[Saved data entries]
▼▼▼

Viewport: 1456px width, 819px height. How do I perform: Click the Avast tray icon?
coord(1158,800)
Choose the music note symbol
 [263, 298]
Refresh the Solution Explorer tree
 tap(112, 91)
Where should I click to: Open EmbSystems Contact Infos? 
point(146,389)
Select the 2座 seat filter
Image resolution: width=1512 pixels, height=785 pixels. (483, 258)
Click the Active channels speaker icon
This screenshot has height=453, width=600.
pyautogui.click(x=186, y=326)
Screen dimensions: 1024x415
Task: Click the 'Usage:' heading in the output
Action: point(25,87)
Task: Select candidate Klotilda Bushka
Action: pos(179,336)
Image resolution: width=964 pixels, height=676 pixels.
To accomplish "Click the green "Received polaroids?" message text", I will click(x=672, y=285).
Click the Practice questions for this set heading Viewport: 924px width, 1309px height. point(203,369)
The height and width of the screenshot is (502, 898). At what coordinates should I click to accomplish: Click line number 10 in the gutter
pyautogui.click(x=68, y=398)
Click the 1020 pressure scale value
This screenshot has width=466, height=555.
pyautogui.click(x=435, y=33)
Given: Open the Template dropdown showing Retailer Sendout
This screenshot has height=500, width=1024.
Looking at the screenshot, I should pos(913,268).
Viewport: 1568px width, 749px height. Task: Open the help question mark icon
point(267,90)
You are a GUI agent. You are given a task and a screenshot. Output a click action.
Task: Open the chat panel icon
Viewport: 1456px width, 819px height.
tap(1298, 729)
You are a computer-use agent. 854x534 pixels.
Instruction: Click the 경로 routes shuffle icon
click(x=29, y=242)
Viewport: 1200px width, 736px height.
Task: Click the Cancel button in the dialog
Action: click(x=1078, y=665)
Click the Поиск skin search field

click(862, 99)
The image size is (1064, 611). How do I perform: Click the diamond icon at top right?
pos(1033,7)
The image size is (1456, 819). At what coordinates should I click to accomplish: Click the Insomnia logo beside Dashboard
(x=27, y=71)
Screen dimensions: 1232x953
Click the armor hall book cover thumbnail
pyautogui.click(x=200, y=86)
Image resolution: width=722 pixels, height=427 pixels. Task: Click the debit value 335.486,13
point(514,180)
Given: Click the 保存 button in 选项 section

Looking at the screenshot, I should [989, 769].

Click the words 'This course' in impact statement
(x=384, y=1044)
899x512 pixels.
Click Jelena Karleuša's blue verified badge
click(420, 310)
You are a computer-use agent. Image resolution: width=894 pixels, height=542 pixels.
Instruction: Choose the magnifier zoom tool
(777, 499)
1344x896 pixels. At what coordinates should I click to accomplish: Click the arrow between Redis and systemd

▲▲▲

◆ SHORT TASK:
Rewrite the entries above, swapping every "Instruction" for "Goal" and leaving the rest unchanged.

◆ TASK SOLUTION:
Viewport: 1456px width, 819px height. How do I perform: Click the Avast tray icon?
coord(1158,800)
Choose the music note symbol
 [263, 298]
Refresh the Solution Explorer tree
 tap(112, 91)
Where should I click to: Open EmbSystems Contact Infos? 
point(146,389)
Select the 2座 seat filter
Image resolution: width=1512 pixels, height=785 pixels. (483, 258)
Click the Active channels speaker icon
This screenshot has height=453, width=600.
pyautogui.click(x=186, y=326)
Screen dimensions: 1024x415
Task: Click the 'Usage:' heading in the output
Action: point(25,87)
Task: Select candidate Klotilda Bushka
Action: pos(179,336)
Image resolution: width=964 pixels, height=676 pixels.
To accomplish "Click the green "Received polaroids?" message text", I will click(x=672, y=285).
Click the Practice questions for this set heading Viewport: 924px width, 1309px height. point(203,369)
The height and width of the screenshot is (502, 898). At what coordinates should I click to accomplish: Click line number 10 in the gutter
pyautogui.click(x=68, y=398)
Click the 1020 pressure scale value
This screenshot has width=466, height=555.
pyautogui.click(x=435, y=33)
Given: Open the Template dropdown showing Retailer Sendout
This screenshot has height=500, width=1024.
Looking at the screenshot, I should pos(913,268).
Viewport: 1568px width, 749px height. Task: Open the help question mark icon
point(267,90)
You are a GUI agent. You are given a task and a screenshot. Output a click action.
Task: Open the chat panel icon
Viewport: 1456px width, 819px height.
tap(1298, 729)
You are a computer-use agent. 854x534 pixels.
Goal: Click the 경로 routes shuffle icon
click(x=29, y=242)
Viewport: 1200px width, 736px height.
Task: Click the Cancel button in the dialog
Action: click(x=1078, y=665)
Click the Поиск skin search field

click(862, 99)
The image size is (1064, 611). How do I perform: Click the diamond icon at top right?
pos(1033,7)
The image size is (1456, 819). At what coordinates should I click to accomplish: Click the Insomnia logo beside Dashboard
(x=27, y=71)
Screen dimensions: 1232x953
Click the armor hall book cover thumbnail
pyautogui.click(x=200, y=86)
Image resolution: width=722 pixels, height=427 pixels. Task: Click the debit value 335.486,13
point(514,180)
Given: Click the 保存 button in 选项 section

Looking at the screenshot, I should [989, 769].

Click the words 'This course' in impact statement
(x=384, y=1044)
899x512 pixels.
Click Jelena Karleuša's blue verified badge
click(420, 310)
You are a computer-use agent. Image resolution: width=894 pixels, height=542 pixels.
Goal: Choose the magnifier zoom tool
(777, 499)
1344x896 pixels. At what coordinates should I click to accomplish: Click the arrow between Redis and systemd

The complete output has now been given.